Том 8. Жизнь ненужного человека. Исповедь. Лето - Максим Горький
Шрифт:
Интервал:
Закладка:
И — петля за петлёй на руки мне! Жена тайно плакать начала, глаза у неё всегда красные. Спросишь её:
— Ты что, Оля?
А она говорит:
— Нездоровится.
Помню клятву мою перед ней, неловко, стыдно мне. Один бы шаг ступить, — и решимость есть, — жалко женщину любимую! Не будь её, пошёл бы я в солдаты, только бы Титова избежать.
В конце июня мальчик у нас родился, и снова одурел я на время. Роды были трудные, Ольга кричит, а у меня со страху сердце рвётся. Титов потемнел весь, дрожит, прислонился на дворе у крыльца, руки спрятал, голову опустил и бормочет:
— Умрёт — вся моя жизнь ни к чему, господи, помилуй!.. Будут дети у тебя, Матвей, может, поймёшь ты горе моё и жизнь мою, перестанешь выдумывать себя на грех людям…
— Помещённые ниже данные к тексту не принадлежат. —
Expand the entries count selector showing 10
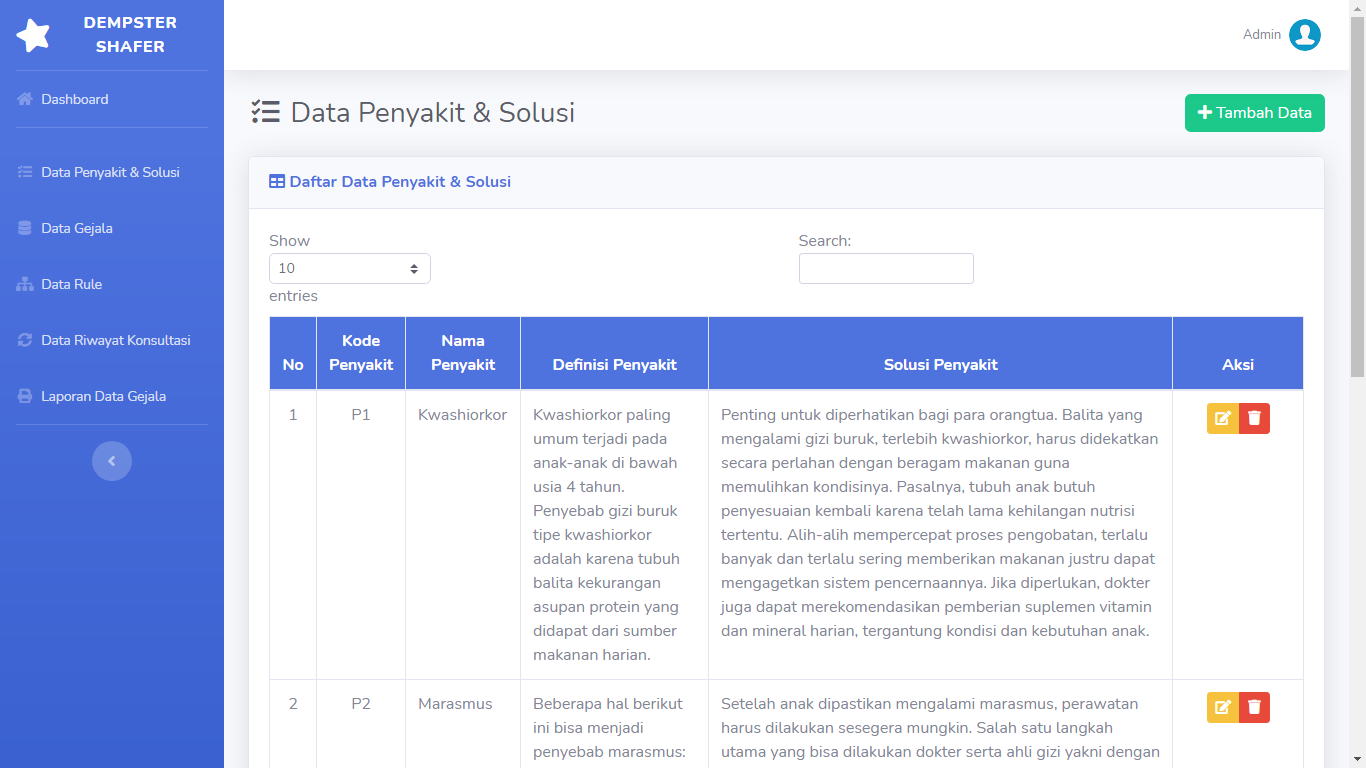The image size is (1366, 768). point(349,268)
Пожалел я его в те часы. Сам хожу по двору — думаю:
«Снова угрожаешь ты мне, господи, опять надо мною рука твоя! Дал бы человеку оправиться, помог бы ему отойти в сторону! Али скуп стал милостью и не в доброте сила твоя?»
Вспоминая теперь эти речи, стыжусь за глупость мою.
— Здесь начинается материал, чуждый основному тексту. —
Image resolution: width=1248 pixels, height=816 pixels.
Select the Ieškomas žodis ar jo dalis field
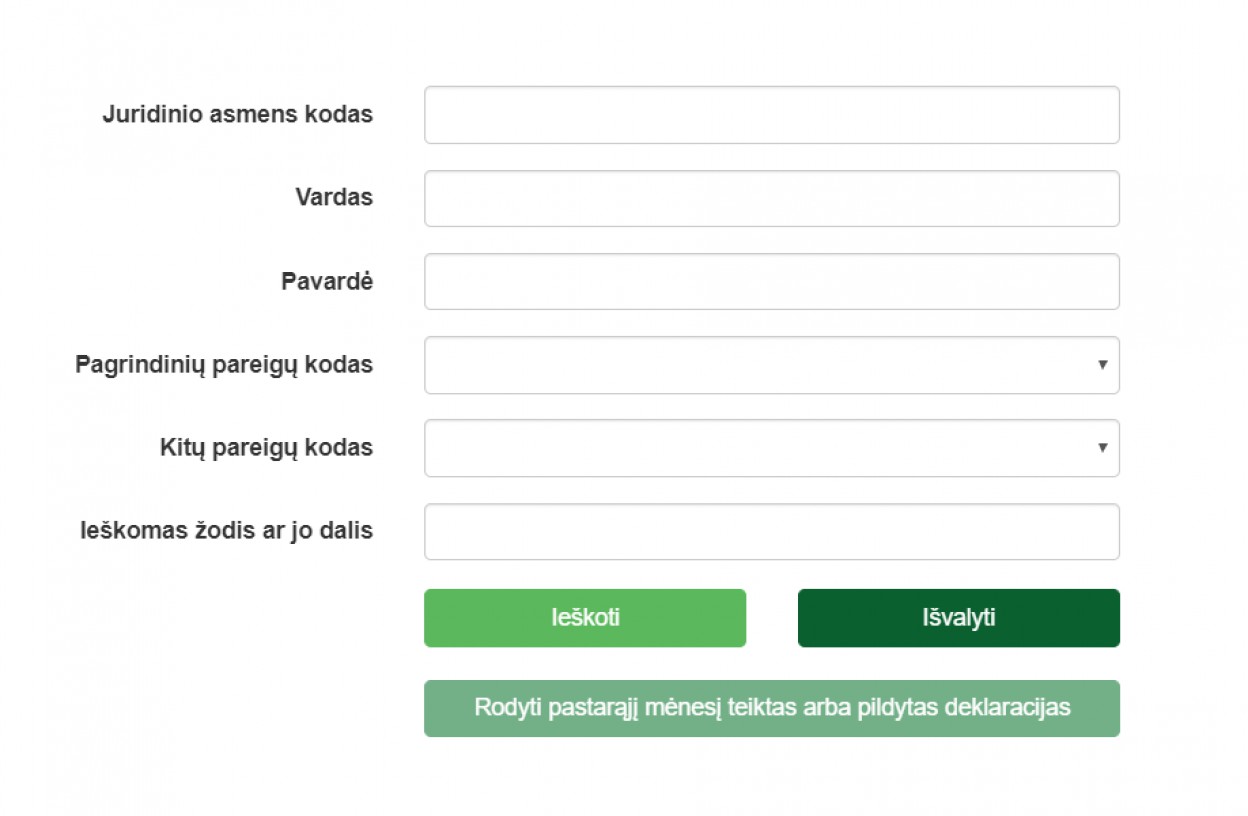pyautogui.click(x=771, y=531)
Родился ребёнок, переменилась жена моя: и голос у неё крепче стал, и тело всё будто бы выпрямилось, а ко мне она, вижу — как-то боком стоит. Не то, чтобы жадна стала, а начала куски усчитывать; уж и милостыню реже подаёт, вспоминает, кто из мужиков сколько должен нам. Долги — пятаки, а ей интересно. Сначала я думал — пройдёт это; я тогда уже бойко птицей торговал, раза два в месяц ездил в город с клетками; бывало, рублей пять и больше за поездку возьмёшь. Корова была у нас, с десяток кур — чего бы ещё надо?
А у Ольги глаза блестят неприятно. Привезу ей подарок из города жалуется:
— Зачем это? Ты бы деньги-то берёг.
Скучно стало мне, и от этой скуки пристрастился я к птичьей охоте. Уйду в лес, поставлю сеть, повешу чапки, лягу на землю, посвистываю, думаю. В душе — тихо, ничего тебе не надобно. Родится мысль, заденет сердце и падёт в неизвестное, точно камешек в озеро, пойдут круги в душе — волнение о боге.
В эти часы бог для меня — небо ясное, синие дали, вышитый золотом осенний лес или зимний — храм серебряный; реки, поля и холмы, звёзды и цветы — всё красивое божественно есть, всё божественное родственно душе. А вспомнишь о людях, встрепенётся сердце, как птица, во сне испуганная, и недоумённо смотришь в жизнь — не сливается воедино красота божия с тёмной, нищей жизнью человеческой. Светлый бог где-то далеко в силе и гордости своей, люди — тоже отдельно в нудной и прискорбной жизни. Почто преданы дети божии в жертву суете, и голодны, и унижены, и придавлены к земле, как черви в грязи, — зачем это допущено богом? Какая радость ему видеть унижение творений своих? Где есть люди, кои бога видят и чувствуют красоту его? Ослеплена душа в человеке чёрной нуждой дневной. Сытость числится радостью и богатство — счастием, ищут люди свободы греха, а свободы от греха не имеют. И где в них сила отчей любви, где божья красота? Жив бог? Где же — божеское?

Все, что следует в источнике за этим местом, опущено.